Some people feel that the path of bhakti is too simplistic: “If we just do what Krishna tells, then how are we doing justice to our intelligence? It is Krishna who has given us intelligence. Wouldn’t he want us to use it properly?”

Yes, Krishna wants us to use our intelligence not just properly but perfectly. And the perfection of intelligence includes its capacity to recognize its limitation: that it is not great enough to be omniscient.

By our intelligence, we can appreciate the majesty and harmony of the natural world undisrupted by human intrusion. Thereby we can sense the existence of an intelligence far better than our own – the supreme intelligence of Krishna.

That supreme intelligence complements our human intelligence by providing a source of perennial wisdom: scripture. By using scripture to contemplate the nature of existence, we understand that just as Krishna has a position and a plan for everything, he has a position and a plan for us too. When we intelligently harmonize ourselves with that position and plan, we learn to love Krishna and relish life to its fullest. Doing anything else keeps us in disharmony and comprises underuse of our intelligence.
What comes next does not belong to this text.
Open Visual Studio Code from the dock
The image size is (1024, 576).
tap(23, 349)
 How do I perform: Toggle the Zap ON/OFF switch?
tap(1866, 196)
Unfortunately, such underuse of intelligence seems to be its best use when the ego hijacks it. The ego misleads us into believing that the more we live independent of Krishna, the more intelligent we are. By ascribing independence and omnipotence to the intelligence, the ego fancies itself as the supreme.

It requires great intelligence to see through the sinister shenanigans of the ego and realize the glory of harmonizing with the supreme intelligence. The Bhagavad-gita (07.19) declares that the wise who surrender to Krishna are extremely rare.

By following their illustrious footsteps, we do the highest justice to our intelligence.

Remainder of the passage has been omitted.